Heiner Müllers "Tristan und Isolde" in Linz

  • Das neue Musiktheater in Linz an der Donau kann ich nur empfehlen. Schon als Gebäude empfinde ich es als die angenehmste aller Opernspielstätten, die ich in den letzten dreißig Jahren besucht habe. Ist ja auch kein Kunststück, wenn man in einer reichen Stadt ein Musiktheater neu errichtet und sich für jeden Bereich (Komfort, Akustik, Bühnentechnik, Pausen-Annehmlichkeiten etc.) das bestmögliche einfallen lässt.
    https://www.landestheater-linz.at/musiktheater


    Am 15. September hatte "Tristan und Isolde" Premiere. Es handelt sich um die Heiner-Müller-Produktion aus Bayreuth aus dem Jahre 1993, die für Lyon und Linz rekonstruiert wurde, war doch der Linzer Schauspielchef Stephan Suschke seinerzeit Assistent in Bayreuth. Die Idee und Anfrage kam aus Lyon, und Suschke willigte nach anfänglichen Zweifeln in die Koproduktion ein. Suschkes Bedenken waren etwa, dass das Neunzigerjahre-Theater gegenwärtig nicht so richtig funktionieren könnte. Da ist was dran. Dennoch: es hat sich gelohnt. Diese Produktion ist eine interessante Sache. Gegen Ende Dezember und Anfang Jänner gibt es noch einige Vorstellungen.


    Ich war am vergangenen Sonntag drinnen. Nur so viel:
    Manche von uns kennen ja noch die Bühnenbilder, zumindest aus den Besprechungen von anno dazumal. Im ersten Aufzug spielt sich für die Protagonisten alles auf engstem Raum ab, was sehr beklemmend und eingeschränkt wirkt. Spätestens ab dem Liebestrank öffnet sich - unabhängig vom knappen Raum, den uns das Bühnenbild hier bietet - eine musiktheatralische Dimension, die ab nun den Zuhörer nur noch berührt, ergriffen macht und erschüttert.
    Inszenierungsbedingt sind alle Protagonisten eingezwängt, nicht zuletzt in den steifen Kostümen Yoshi Yamamotos, deren äußere Teile im zweiten Aufzug aber abgelegt werden. Der dritte Aufzug spielt auf einer kargen Sandfläche. Die Protagonisten, allen voran Tristan, erscheinen einigermaßen verwahrlost, jedoch nicht weniger enthusiastisch in ihrem Wollen.

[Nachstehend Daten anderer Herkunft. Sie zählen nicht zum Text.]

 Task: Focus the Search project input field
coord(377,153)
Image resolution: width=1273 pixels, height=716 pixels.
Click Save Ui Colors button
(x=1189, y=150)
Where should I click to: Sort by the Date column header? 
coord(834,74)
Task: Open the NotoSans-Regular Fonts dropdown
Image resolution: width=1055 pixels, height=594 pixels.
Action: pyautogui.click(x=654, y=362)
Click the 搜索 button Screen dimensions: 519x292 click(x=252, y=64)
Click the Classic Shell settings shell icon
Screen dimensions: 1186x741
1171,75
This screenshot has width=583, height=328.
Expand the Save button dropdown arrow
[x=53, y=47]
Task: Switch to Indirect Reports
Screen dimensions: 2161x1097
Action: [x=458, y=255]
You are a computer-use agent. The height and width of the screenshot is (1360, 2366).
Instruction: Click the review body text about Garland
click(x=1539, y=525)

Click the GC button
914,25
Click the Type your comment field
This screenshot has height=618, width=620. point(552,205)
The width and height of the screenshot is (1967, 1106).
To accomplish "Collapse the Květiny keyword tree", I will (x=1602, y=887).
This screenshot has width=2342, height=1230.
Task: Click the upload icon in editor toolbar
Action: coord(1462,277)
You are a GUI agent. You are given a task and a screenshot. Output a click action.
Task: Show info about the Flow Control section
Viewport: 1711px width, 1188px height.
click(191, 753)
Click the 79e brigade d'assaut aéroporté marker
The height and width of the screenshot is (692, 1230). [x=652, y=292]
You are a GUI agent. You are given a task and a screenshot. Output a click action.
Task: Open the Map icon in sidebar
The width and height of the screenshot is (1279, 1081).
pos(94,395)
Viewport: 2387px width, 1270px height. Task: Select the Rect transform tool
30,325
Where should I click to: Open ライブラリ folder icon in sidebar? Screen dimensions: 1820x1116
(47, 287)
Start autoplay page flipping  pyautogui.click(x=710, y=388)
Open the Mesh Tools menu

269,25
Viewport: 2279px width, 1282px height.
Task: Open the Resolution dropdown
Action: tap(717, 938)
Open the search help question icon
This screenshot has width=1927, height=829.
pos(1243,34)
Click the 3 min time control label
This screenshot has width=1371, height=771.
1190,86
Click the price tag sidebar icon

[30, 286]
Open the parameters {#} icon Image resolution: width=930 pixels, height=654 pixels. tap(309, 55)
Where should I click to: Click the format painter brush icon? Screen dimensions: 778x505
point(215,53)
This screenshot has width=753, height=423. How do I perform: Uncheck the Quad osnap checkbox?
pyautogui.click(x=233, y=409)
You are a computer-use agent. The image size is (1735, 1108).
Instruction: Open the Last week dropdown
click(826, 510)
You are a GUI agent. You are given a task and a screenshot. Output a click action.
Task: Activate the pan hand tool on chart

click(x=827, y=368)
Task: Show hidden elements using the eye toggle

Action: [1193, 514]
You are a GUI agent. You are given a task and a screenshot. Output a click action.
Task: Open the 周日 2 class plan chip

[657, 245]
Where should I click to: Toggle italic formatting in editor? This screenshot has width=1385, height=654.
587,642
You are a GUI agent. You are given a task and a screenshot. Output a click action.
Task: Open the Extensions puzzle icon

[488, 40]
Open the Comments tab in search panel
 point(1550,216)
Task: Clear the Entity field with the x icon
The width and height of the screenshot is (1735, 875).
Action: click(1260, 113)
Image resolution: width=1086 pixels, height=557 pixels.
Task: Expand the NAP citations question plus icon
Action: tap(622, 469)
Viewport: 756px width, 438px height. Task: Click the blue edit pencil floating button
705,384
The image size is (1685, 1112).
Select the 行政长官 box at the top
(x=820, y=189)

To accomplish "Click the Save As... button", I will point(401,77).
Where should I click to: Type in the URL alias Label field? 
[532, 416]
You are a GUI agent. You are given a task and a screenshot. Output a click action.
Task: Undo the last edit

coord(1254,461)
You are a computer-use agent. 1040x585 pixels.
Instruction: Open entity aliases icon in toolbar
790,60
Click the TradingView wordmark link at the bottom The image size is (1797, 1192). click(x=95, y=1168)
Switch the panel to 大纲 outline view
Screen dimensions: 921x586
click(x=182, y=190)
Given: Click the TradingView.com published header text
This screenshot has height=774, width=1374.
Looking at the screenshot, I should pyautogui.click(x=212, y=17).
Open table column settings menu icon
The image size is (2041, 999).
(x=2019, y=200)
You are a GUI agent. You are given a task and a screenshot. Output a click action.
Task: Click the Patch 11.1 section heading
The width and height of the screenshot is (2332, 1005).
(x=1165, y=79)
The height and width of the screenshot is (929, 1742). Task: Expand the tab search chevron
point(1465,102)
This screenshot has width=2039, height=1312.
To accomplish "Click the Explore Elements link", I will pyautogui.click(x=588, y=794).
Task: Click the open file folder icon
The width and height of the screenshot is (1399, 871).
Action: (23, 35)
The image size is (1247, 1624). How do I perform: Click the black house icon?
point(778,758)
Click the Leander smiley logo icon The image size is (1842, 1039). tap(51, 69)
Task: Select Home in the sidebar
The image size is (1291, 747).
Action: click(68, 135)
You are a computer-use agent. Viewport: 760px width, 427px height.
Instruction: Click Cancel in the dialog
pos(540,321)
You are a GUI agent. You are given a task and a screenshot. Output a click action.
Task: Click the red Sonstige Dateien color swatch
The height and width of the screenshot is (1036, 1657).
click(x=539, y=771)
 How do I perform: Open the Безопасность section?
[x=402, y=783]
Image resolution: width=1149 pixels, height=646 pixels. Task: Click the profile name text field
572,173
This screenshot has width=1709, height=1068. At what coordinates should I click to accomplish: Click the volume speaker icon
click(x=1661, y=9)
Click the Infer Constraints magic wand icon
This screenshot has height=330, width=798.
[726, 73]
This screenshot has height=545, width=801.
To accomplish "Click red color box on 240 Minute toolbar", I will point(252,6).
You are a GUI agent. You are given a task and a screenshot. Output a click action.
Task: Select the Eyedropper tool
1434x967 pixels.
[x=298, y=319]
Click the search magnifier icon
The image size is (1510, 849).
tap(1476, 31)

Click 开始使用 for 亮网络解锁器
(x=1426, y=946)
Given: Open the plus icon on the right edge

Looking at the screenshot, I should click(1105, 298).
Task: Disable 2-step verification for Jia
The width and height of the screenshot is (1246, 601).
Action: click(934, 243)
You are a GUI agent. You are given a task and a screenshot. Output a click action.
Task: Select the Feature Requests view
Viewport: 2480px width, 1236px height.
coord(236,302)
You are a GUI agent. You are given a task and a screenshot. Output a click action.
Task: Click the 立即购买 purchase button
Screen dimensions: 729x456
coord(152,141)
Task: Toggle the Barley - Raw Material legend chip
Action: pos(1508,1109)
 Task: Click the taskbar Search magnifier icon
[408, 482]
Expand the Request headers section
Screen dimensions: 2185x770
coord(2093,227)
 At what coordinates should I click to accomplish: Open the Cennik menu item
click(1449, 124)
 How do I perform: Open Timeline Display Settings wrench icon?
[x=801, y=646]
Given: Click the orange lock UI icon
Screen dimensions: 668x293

    Gesanglich war alles tadellos. Ganz besonders berührend, ja erschütternd ist der Tristan im dritten Aufzug (Heiko Börner). Die Isolde vom letzten Sonntag (Yamina Maamar) war zunächst als Einspringerin angesagt und anfangs etwas überfordert (oder nervös), steigerte sich aber immer mehr und ließ schließlich kein Auge trocken.


    Hochachtung vor dem Orchester des Linzer Musiktheaters (das Brucknerorchester!) unter Markus Poschner. Orchester und Dirigent bekamen am Ende den meisten Applaus. Wer mal einen Tristan erleben möchte, in dem man aus dem Orchestergraben jede einzelne Note genau hört, sollte sich das preisgünstige Opernvergnügen in Linz einmal geben!

    Bitte bedenken Sie, dass lautes Husten - auch zwischen den Stücken - die Konzentration der Künstler wie auch den Genuss der Zuhörer beeinträchtigt und sich durch den Filter eines Taschentuchs o. ä. erheblich dämpfen lässt.

  • Lieber Melot, Deinen Bericht habe ich gern gelesen. In einer ersten Aufwallung habe ich schon die Reise nach Linz durchgeplant, zumal ich - bis aus den Föhn - nur gute Erinnerung an diese Stadt habe. Inzwischen klappte ich den Terminkalender aber wieder zu. Warum? Weil ich - wie Du es ausdrückst - "anno dazumal", also im Premierenjahr der Produktion in Bayreuth gewesen bin. Das war 1993. Gefühlt scheint mir das nicht sehr lange her zu sein. Was wohl auch damit zu tun hat, dass mich die Inszenierung von Heiner Müller so tief bewegte wie keine andere Aufführung des Werkes. Ich sehe jede Szene vor mir. Waltraud Meier und Siegfried Jerusalem waren als Isolde und Tristan in Höchstform und auch optisch ein wunderschönes Paar. Die DVD hat einen gewissen Eindruck von der Magie der Inszenierung bewahrt. Ich habe sie sogar angeschafft - aber nur einmal angeschaut. Meine eigenen Wahrnehmen habe ich nicht genug wiedergefunden. So will ich mir mein Live-Erlebnis bewahren und nicht durch ein Remake ersetzen.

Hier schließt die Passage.